If New Zealand's largest street gangs were to ever think about merging forces, it isn't the police they need to worry about. It's those bad hombres at the Commerce Commission ... .

[Ed's note: In December of 2018, this Stuff article appeared. Due to a mix of technical glitches and summer slackness, we're only just now posting Prof Ahdar's wry and satirical take on it. We apologise to our loyal reader(s) for the delay in service.]


The Mongrel Mob and Black Power may yet be investigated by the Commerce Commission for anti-competitive conduct, speculated Professor of Competition Law at Otago University, Rex Ahdar.

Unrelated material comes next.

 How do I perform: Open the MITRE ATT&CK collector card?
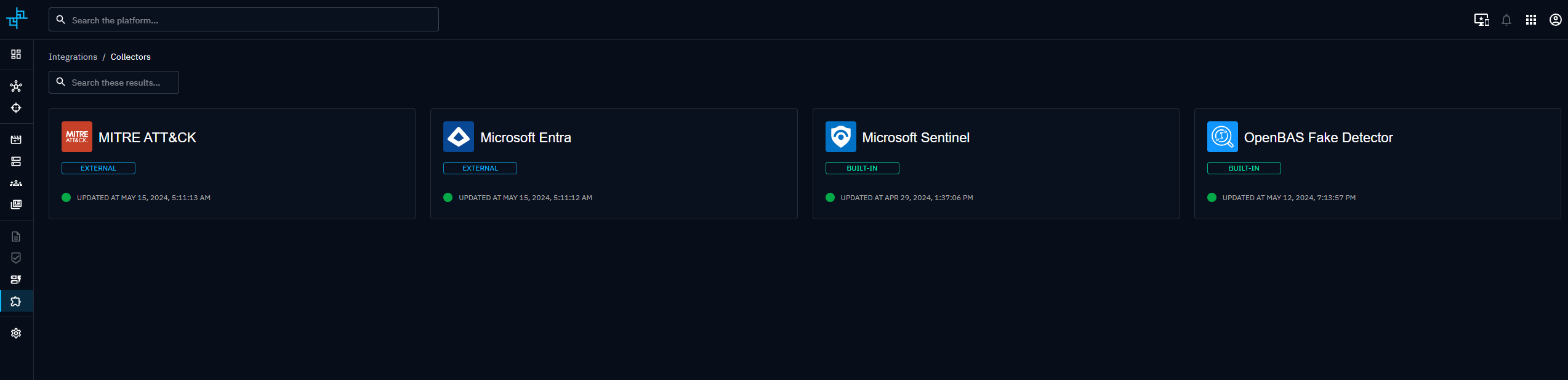point(232,164)
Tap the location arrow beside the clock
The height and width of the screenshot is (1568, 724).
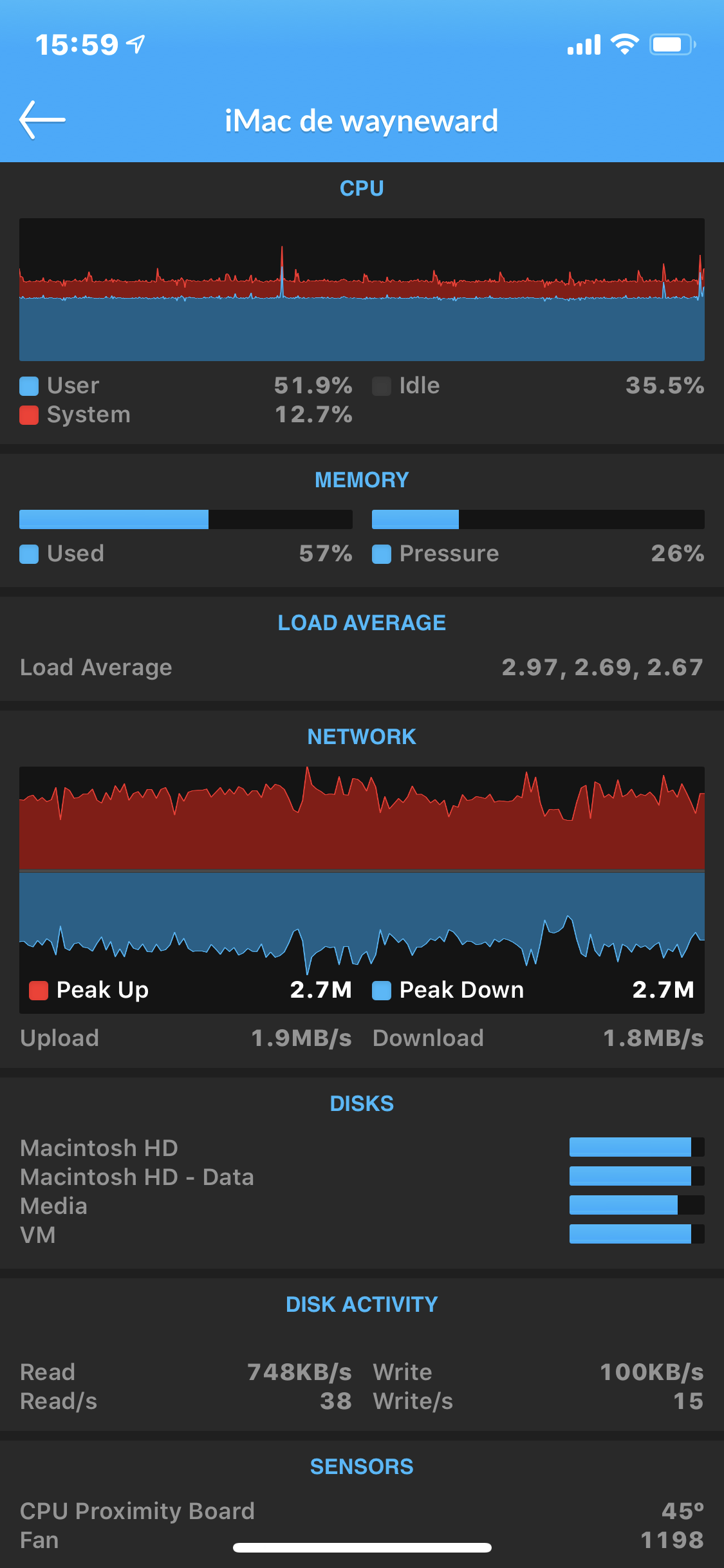tap(136, 44)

The chairman of the Commission, Dr Mark Berry, could not be reached for comment, but Ahdar ventured: “Based on their public statements they might be vulnerable to challenge from the Commerce Commission for various potential violations of the Commerce Act 1986.

Public utterances by their leaders (who possess real or at least ostensible authority) that they might form a “pact” appear to constitute an invitation to collude and form a “cartel” in terms of s 30 of the Commerce Act.  Specifically, it might be an attempt to divide up the market pursuant to s 30A(4).  If they sought a clearance from the Commerce Commission it would be most unlikely one would be granted under s 65A."

Police Association President Chris Cahill commented: “They still make money selling drugs, doing standover tactics and bringing pain into those communities, but the fact they’re talking about getting together shows how competitive those markets are getting...”

Yes Rodney, extortion, prostitution and drug dealing are one thing, but nobody likes a cartel.

If the pact constituted collusion (“a contract, arrangement or understanding”) then the two gangs’ individual market shares would be combined and this entity would likely possess “a substantial degree of market power”. That being so it would be potentially breach s 36(2)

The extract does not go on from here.